— Activity —
The required result is an exact copy of every line from the one with "How do I perform: Click" through the last line below, with the pictures left out.

— Records provided —
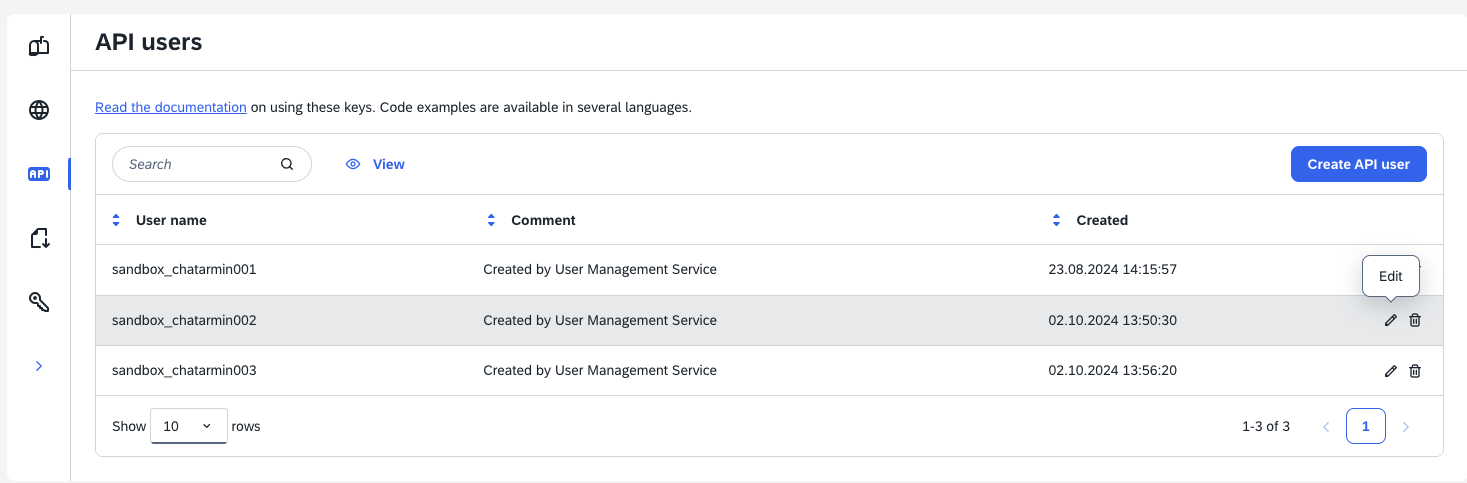The width and height of the screenshot is (1467, 483).
Task: Select page 1 in the pagination
Action: pyautogui.click(x=1365, y=426)
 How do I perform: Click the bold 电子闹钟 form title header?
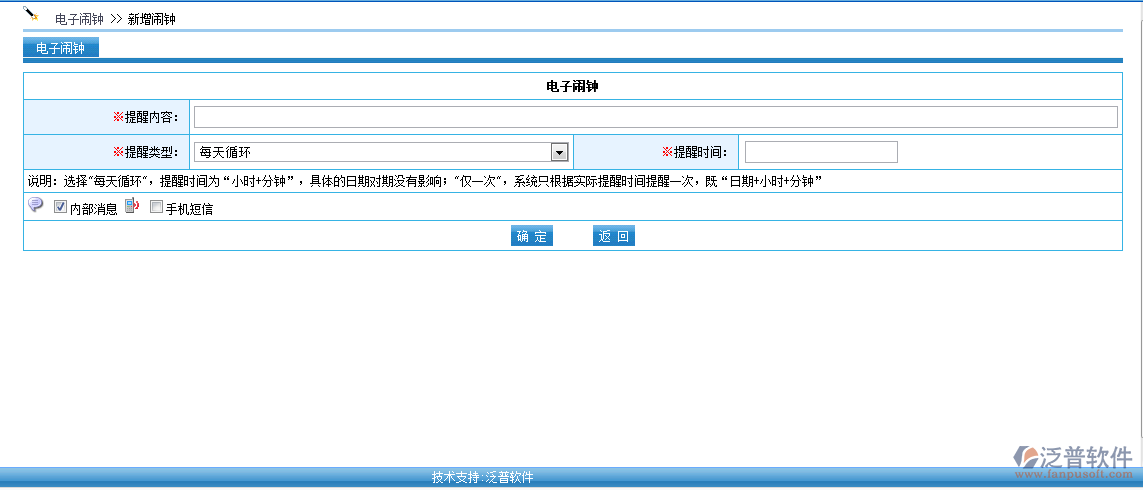tap(572, 86)
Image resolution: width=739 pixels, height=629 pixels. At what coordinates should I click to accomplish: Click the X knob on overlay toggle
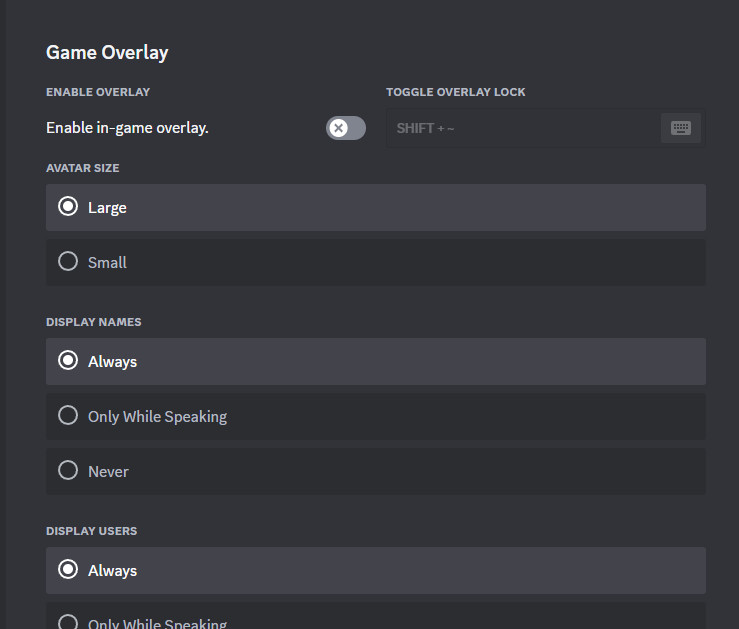[338, 128]
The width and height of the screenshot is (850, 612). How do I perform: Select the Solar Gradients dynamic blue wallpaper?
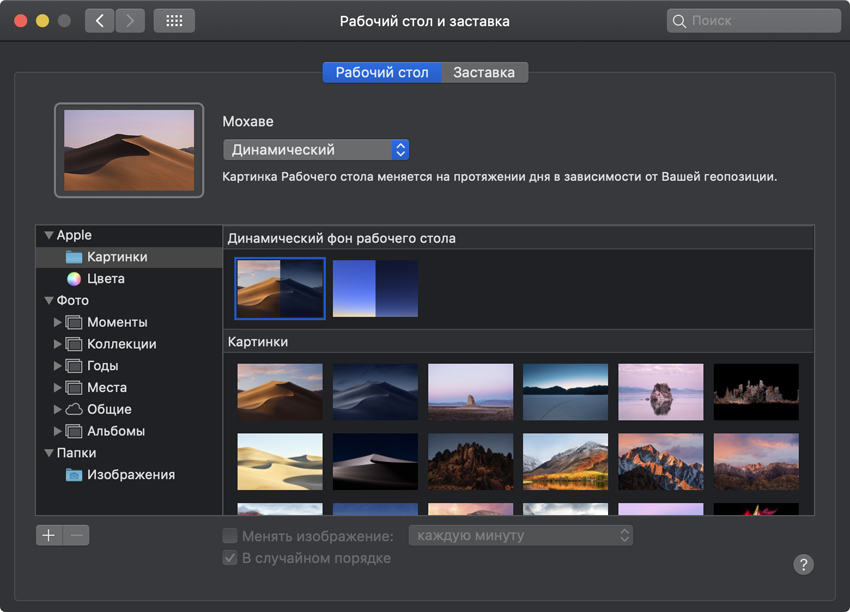click(x=376, y=289)
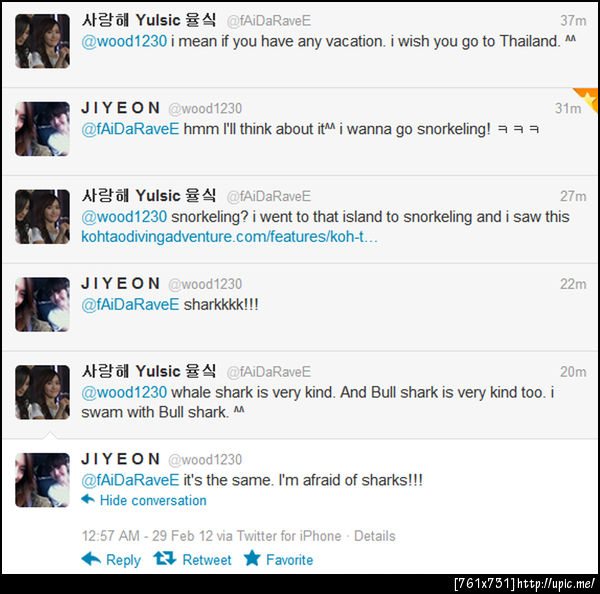Open the Yulsic display name on the 20m tweet
This screenshot has height=594, width=600.
pyautogui.click(x=149, y=371)
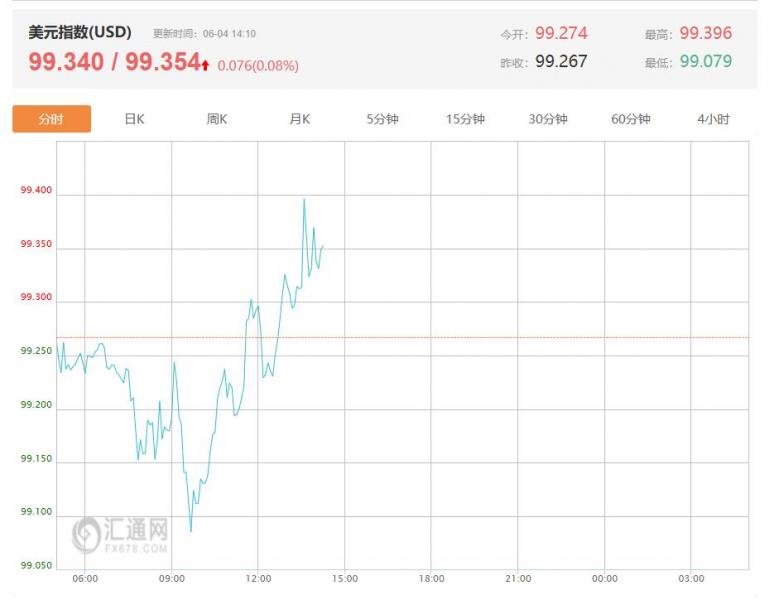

— Exercise answer —
 How do I perform: Click the bold 电子闹钟 form title header?
tap(572, 86)
Image resolution: width=739 pixels, height=629 pixels. At what coordinates should I click to accomplish: Click the X knob on overlay toggle
[338, 128]
The width and height of the screenshot is (850, 612). How do I perform: Select the Solar Gradients dynamic blue wallpaper?
click(x=376, y=289)
Open the Yulsic display name on the 20m tweet
This screenshot has height=594, width=600.
pyautogui.click(x=149, y=371)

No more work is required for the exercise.